Instructions to follow: Filter the data below for the string "agent" and copy each matching line.

-- Data shown follows --

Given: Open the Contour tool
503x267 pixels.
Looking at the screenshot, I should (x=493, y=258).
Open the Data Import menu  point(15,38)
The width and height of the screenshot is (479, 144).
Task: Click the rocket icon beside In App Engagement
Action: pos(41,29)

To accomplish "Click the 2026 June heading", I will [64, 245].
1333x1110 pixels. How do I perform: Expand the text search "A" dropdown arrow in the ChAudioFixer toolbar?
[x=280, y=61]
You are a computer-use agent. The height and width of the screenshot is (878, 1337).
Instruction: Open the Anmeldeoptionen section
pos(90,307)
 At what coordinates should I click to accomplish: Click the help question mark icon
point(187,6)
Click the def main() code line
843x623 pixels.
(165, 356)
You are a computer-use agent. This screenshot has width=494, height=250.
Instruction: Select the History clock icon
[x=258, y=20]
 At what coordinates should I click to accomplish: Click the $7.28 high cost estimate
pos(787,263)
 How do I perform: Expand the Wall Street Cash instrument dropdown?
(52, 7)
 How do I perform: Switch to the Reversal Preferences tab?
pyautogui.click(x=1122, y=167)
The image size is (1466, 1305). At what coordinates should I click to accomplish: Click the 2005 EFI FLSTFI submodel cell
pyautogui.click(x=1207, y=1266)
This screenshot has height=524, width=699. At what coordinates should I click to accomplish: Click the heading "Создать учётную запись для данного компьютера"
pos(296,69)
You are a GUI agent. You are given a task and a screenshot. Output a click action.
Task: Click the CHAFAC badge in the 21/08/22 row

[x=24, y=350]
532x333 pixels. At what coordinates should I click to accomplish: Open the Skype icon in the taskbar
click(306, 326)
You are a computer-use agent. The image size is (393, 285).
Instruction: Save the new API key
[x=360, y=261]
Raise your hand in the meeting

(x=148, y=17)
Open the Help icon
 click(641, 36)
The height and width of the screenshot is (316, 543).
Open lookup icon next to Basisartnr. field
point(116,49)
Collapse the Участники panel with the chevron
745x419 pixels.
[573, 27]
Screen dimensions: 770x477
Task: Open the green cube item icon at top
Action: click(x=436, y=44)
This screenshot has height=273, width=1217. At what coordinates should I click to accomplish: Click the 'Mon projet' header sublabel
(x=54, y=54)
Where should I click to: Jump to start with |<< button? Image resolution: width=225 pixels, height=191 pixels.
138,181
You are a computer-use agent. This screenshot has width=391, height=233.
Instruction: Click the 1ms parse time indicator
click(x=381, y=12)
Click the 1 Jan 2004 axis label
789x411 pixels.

-- Data shown concluded --

Expected answer:
You are a computer-use agent. The height and width of the screenshot is (878, 1337).
You are a computer-use agent. This screenshot has width=494, height=250.
You are a GUI agent. You are given a task and a screenshot. Output a click action.
You are a computer-use agent. The image size is (393, 285).
You are a computer-use agent. This screenshot has width=391, height=233.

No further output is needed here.